Però che bello, poter partorire una cosa così definita, così chiara, da subito. Quando l’idea ha valore, non deve attendere troppo per colpire, arrivare, dire ciò che deve. Se il Vesuvio fosse Lucifero, un angelo buono ma troppo bello, esiliato e costretto ad ancorare la sua coda nelle profondità del Mar Tirreno, a vegliare su una città che cresce, disordinatamente, caoticamente, apparentemente dannata, contraddittoria; se il Vesuvio fosse un angelo caduto trasformatosi in vulcano, un vulcano a guardia dell’umanità napoletana tutta, capace di risvegliarsi per distruggerla, quando necessario, quando il “bordello” è troppo, quando è opportuno bruciare tutto per concimare il terreno con nuova potenzialità di vita? Da questa fantasia nasce il dialogo ( Borrelli in scena interpreta tutti i personaggi della vicenda) tra il Vesuvio/Lucifero, un vecchio Pulcinella che – nelle parole dello stesso Borrelli – non è più in grado di far ridere la propria città ma al contempo non vuole vederla bruciare e altri personaggi (dei bambini in gita sul Vesuvio, un killer che vuol vedere la città soccombere) . Napoli deve bruciare o no? Chi deve salvarsi? C’è speranza? Queste domande enormi, gigantesche, sono monologate, cantate, rappate, concitate, confuse, disperate, volgari, poetiche, ritmiche, tormentate, irrisolvibili, arrabbiate, gioiose.
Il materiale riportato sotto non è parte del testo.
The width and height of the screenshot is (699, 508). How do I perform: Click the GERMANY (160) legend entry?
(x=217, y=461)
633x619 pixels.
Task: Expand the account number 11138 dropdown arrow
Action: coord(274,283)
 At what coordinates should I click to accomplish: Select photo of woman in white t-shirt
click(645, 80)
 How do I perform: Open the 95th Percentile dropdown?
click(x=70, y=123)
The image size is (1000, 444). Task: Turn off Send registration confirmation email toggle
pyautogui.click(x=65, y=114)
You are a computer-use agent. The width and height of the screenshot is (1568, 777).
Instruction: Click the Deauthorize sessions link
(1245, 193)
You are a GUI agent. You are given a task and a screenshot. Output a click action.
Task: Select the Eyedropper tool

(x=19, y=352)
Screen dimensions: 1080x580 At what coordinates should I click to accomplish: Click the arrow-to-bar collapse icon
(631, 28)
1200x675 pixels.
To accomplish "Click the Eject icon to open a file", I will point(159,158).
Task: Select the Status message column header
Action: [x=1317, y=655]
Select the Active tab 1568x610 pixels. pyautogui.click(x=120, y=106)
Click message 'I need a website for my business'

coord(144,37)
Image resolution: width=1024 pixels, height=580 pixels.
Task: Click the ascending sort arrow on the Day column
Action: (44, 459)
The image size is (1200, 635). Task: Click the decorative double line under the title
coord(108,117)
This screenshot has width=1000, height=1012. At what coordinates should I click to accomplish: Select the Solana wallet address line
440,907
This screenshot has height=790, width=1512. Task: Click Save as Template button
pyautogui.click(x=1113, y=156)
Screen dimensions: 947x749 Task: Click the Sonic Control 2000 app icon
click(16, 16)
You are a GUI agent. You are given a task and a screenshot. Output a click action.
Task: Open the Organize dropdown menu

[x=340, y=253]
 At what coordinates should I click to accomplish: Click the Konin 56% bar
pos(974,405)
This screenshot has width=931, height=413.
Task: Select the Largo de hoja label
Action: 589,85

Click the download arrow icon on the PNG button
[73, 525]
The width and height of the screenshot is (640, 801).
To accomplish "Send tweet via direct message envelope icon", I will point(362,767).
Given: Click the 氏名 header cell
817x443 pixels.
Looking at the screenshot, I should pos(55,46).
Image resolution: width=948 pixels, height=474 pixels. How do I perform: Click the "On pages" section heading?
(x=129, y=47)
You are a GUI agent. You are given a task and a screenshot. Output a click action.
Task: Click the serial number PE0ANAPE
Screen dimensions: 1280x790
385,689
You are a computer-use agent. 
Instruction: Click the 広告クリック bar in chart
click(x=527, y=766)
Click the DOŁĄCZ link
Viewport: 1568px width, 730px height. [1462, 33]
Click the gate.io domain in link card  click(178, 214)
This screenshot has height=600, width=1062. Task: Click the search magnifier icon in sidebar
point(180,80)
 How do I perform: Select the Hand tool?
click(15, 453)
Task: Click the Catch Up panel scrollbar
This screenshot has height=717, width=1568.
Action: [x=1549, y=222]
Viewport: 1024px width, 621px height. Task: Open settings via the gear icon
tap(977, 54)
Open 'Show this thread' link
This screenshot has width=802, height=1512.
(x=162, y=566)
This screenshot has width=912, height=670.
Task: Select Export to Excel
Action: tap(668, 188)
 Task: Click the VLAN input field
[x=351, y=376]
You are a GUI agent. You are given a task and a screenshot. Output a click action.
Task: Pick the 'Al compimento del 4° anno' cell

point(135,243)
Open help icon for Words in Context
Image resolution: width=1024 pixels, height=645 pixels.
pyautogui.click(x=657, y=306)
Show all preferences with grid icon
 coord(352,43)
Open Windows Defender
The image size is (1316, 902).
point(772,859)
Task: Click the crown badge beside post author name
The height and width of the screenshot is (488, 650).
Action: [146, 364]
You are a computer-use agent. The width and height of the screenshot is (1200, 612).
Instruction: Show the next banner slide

L’energia di Borrelli non si esaurisce nel suo essere recitante, parlante, ma in tutto il suo corpo che performa e si mette al servizio della musica, del ritmo, della parola. L’opera è accompagnata dai suoni dal vivo di Antonio Della Ragione, perfettamente in grado di cadenzare e accompagnare l’intera perfomance, con tutti i relativi cambi di registro, di voci, di posture. Mimmo Borrelli in scena è angelo e bestia, bellissimo e violento, nudo e camaleontico, un coacervo di anime diverse nello stesso organismo vivente. “Napucalisse” – come tutte le altre opere borrelliane – è un’esperienza sensoriale, emozionale ed intellettuale. Un’esperienza forte, sia carezza che ceffone, con un canto finale di – forse irragionevole – speranza.
Ma noi, napoletani, siamo messi faccia a faccia con la domanda più assoluta, più terribile: dovremmo bruciare? Siamo Pulcinella o L’Assassino? Capiamo il Vesuvio o vogliamo solo sopravvivere nel nostro eterno, atavico caos?
Sto ancora pensando alla mia, di risposta.